#### GIVEN RECORDS
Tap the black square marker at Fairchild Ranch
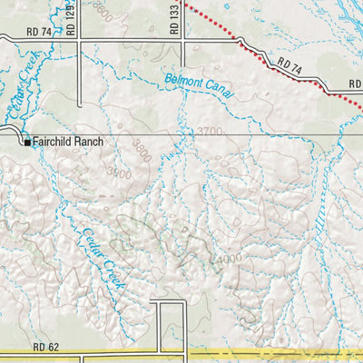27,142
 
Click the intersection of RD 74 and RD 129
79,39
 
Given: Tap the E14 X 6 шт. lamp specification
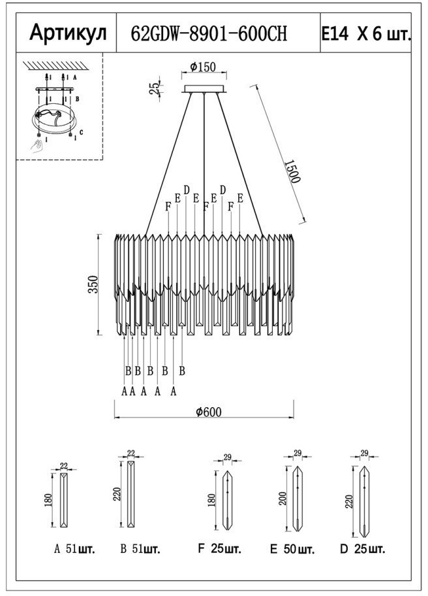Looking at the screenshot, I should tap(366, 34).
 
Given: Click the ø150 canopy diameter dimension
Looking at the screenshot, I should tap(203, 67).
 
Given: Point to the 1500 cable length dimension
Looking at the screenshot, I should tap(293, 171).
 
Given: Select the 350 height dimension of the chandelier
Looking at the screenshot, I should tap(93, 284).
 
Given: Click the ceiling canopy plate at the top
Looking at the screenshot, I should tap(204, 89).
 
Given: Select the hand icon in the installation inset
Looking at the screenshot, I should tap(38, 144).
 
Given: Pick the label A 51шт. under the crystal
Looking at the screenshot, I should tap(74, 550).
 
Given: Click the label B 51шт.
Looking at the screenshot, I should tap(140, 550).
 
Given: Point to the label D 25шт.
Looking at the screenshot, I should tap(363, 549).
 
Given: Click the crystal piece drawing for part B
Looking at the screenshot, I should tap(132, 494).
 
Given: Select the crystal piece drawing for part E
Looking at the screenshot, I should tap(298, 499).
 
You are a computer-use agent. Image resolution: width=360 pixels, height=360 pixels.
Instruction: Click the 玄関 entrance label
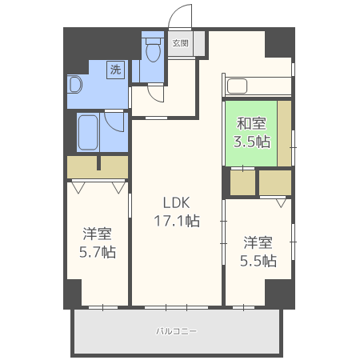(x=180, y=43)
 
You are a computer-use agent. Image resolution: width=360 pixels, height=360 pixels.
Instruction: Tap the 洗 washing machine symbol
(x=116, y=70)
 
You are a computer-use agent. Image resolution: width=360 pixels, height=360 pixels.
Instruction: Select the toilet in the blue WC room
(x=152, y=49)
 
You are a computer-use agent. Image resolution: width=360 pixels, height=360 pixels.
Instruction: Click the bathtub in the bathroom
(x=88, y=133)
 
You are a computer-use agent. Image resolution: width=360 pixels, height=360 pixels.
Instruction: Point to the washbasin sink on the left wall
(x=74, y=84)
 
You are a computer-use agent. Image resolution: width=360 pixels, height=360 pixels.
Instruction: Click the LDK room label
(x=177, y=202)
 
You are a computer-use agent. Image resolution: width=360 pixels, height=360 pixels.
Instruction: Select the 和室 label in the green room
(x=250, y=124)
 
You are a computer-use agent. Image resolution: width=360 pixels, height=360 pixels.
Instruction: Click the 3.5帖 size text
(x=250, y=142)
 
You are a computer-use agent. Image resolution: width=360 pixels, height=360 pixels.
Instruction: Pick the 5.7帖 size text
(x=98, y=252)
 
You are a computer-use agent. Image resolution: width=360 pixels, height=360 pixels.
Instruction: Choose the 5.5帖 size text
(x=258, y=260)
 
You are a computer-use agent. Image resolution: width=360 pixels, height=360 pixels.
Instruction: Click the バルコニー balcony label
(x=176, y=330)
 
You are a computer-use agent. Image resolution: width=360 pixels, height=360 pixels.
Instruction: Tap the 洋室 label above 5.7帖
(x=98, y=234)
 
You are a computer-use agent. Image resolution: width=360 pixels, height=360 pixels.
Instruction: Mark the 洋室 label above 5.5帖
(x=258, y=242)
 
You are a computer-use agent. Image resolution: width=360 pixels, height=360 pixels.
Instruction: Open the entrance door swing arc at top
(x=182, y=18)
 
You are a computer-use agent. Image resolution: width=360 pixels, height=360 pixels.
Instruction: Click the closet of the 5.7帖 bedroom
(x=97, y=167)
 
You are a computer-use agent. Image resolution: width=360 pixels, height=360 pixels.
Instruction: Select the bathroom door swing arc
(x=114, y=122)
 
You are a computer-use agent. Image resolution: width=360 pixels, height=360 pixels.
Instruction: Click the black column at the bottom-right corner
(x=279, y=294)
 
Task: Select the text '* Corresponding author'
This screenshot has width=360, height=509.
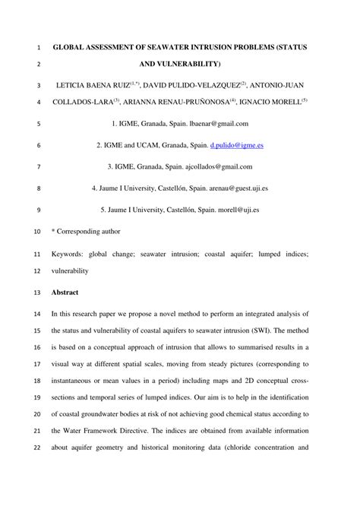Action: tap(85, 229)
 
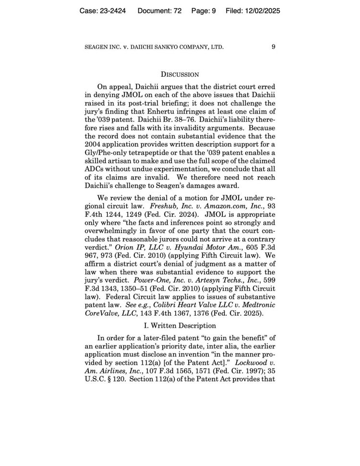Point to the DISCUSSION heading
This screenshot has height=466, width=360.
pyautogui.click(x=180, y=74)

* * *

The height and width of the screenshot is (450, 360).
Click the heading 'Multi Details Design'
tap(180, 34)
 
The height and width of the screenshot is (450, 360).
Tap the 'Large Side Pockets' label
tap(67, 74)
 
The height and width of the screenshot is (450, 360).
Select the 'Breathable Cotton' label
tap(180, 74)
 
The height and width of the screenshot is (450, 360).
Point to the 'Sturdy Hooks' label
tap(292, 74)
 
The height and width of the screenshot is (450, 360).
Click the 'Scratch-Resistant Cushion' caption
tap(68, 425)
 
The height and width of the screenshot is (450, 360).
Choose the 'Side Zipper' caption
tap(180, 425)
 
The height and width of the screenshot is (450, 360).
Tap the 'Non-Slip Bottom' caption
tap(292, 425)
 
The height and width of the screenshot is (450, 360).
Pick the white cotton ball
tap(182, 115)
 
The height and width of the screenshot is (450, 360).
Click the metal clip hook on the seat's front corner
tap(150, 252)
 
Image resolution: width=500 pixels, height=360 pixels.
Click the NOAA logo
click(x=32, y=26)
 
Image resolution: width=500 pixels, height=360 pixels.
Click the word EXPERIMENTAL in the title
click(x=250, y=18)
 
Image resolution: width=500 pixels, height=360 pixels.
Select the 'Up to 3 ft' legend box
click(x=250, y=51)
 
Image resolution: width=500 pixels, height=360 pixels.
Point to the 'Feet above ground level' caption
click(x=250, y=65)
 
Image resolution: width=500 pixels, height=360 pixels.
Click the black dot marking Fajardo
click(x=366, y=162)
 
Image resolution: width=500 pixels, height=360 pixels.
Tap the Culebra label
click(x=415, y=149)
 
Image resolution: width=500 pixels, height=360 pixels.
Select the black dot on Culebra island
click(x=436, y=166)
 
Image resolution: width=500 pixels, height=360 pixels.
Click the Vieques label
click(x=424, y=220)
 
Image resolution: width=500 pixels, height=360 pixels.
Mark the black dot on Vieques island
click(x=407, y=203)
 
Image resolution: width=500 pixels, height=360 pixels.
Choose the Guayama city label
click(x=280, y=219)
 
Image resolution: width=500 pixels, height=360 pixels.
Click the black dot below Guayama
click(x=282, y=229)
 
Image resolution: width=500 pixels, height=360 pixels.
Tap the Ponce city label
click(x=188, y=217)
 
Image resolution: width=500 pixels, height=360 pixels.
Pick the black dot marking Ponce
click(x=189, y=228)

#### WHAT THIS TASK INVOLVES
Please locate every line of the records above that contains the word "dimension" and copy each one out.

#### RESULT
Given: Click the ø150 canopy diameter dimension
Given: Point to the 1500 cable length dimension
Given: Select the 350 height dimension of the chandelier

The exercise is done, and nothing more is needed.